Target Corp. posted mediocre fourth-quarter earnings Tuesday but turned its efforts toward jazzing up spring offerings and keeping a lid on expenses as it tries to ride out the economic woes that have kept shoppers out of its stores.
Like other grocers, it's also increasing food prices, hoping to pass on some of its higher costs to consumers. But President Gregg Steinhafel said in a conference call with analysts that he'll see how that shakes out in the next 60 to 90 days, as the company maintains its commitment to match rival Wal-Mart Stores on most prices.
Target's quarterly sales growth at stores open for a year or longer grew 0.2 percent, marking the first time in more than three years that the company has failed to outperform Wal-Mart.

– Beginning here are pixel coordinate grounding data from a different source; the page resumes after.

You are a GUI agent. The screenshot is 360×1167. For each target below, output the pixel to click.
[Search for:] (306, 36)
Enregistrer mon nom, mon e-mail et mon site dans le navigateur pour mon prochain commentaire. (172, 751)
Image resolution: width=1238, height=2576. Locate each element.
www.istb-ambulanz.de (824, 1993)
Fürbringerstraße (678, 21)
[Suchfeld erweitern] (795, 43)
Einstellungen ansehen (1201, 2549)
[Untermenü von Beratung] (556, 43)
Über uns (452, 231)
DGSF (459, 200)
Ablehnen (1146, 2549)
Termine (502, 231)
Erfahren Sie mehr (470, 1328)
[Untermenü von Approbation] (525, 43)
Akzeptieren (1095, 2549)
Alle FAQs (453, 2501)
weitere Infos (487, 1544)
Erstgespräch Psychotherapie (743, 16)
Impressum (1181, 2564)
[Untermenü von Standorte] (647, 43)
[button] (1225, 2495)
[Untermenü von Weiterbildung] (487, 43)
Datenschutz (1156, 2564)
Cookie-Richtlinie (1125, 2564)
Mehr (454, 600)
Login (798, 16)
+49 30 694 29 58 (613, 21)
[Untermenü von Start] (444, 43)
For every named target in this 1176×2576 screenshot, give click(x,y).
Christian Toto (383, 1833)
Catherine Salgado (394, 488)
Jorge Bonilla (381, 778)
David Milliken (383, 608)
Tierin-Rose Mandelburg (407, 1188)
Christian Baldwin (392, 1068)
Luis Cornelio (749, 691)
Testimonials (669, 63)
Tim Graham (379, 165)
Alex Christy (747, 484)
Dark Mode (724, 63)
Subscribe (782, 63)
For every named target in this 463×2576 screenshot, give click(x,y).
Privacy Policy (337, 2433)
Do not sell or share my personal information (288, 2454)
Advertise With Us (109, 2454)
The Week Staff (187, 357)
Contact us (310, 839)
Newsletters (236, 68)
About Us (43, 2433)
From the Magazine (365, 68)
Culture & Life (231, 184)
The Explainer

In the past, Target has been able to bank on its image as a trend-setter for people on tight budgets. The company said it intends to keep looking for ways to wow customers, even as discretionary spending has ebbed to a near-trickle for the hard-hit middle class.
On Sunday, it will launch the latest Go International offerings from emerging designers Milla Jovavich and Carmen Hawk. A line of organic cosmetics is in the works, and on March 23, a new line of jewelry by Justin Giunta will be launched.
"They don't want to go too far out on a limb with discretionary product categories like apparel or home furnishings," said Stephanie Hoff, an analyst with Edward Jones in New York. "In a recessionary environment, they could get stuck with a lot of excess inventory if they made too many big bets in areas like that."
Target reported an 8.1 percent decline in fourth-quarter profits, as sales skidded on high-margin goods such as home furnishings and clothing. For the quarter ended Feb. 2, the Minneapolis-based retailer reported net income of $1.03 billion, or $1.23 a share, down from $1.12 billion, or $1.29 a share a year ago. Sales increased 0.8 percent to $19.8 billion in the quarter.
Earnings for the fiscal year increased 4 percent to $5.27 billion, or $3.33 per share, on a 6.5 percent revenue gain to $63.37 billion, helped by new-store expansion and revenue from credit-card operations.